Commissaires invités
Ne manquaient plus que des grands noms pour conférer à la Biennale de Lyon une renommée internationale. Pour les quatrième et cinquième éditions, Thierry Raspail convie successivement Harald Szeemann et Jean-Hubert Martin. Le commissaire de l’exposition mythique « Quand les attitudes deviennent forme » (1969) se prête à un rôle de composition pour mettre en place un parcours sur le thème philosophique de « L’autre ». En confrontant les œuvres issues des dernières technologies à des productions associées à l’art brut, cette biennale fait encore office de manifeste : entendons que Lyon ne cédera pas à l’obsession du nouveau qui anime le marché de l’art et continuera à défendre l’élasticité du concept d’art, sans se référer à aucune norme. L’ode au pluralisme des formes se poursuit en 2000. Celui qui soulevait dix ans plus tôt au Centre Pompidou et à la Villette la question épineuse des cultural studies [études centrées sur les cultures minoritaires] appliquées au champ de l’art dans « Les magiciens de la Terre » tombe à point nommé à l’aube du nouveau millénaire globalisé.
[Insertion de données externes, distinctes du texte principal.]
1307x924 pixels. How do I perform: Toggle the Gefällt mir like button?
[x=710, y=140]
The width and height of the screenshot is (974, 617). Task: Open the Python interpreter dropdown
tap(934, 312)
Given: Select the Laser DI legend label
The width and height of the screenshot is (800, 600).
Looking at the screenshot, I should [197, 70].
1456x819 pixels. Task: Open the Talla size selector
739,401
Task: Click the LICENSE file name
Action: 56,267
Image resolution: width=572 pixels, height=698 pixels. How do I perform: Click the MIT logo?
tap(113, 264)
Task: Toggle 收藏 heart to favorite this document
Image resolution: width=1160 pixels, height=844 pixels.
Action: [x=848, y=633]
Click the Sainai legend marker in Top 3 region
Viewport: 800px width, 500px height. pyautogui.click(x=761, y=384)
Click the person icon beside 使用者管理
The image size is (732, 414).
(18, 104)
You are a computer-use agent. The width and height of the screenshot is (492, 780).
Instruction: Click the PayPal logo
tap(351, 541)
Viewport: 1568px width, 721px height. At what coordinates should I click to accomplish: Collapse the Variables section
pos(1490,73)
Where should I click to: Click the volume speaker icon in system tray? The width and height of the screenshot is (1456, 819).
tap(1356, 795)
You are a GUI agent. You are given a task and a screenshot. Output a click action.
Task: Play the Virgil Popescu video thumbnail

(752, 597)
Son « Partage d’exotismes » achève d’abattre les frontières culturelles et ouvre un horizon créatif providentiel. Dernière étape de cette table rase des catégories, « Connivence », en 2001, traite de la convergence entre les disciplines en opérant des rapprochements inédits entre les arts plastiques, la danse, la musique ou encore les jeux vidéo. Le projet monté en un an teste une nouvelle formule de commissariat qui sera repris lors des trois éditions à venir. Délestant de son autorité suprême la figure du commissaire unique, ce dernier travaille désormais en équipe. Pour cette édition, Raspail donne sa chance à de jeunes critiques d’art comme Anne Bertrand ou Laurence Dreyfus : la Biennale aurait-elle besoin de fraîcheur ?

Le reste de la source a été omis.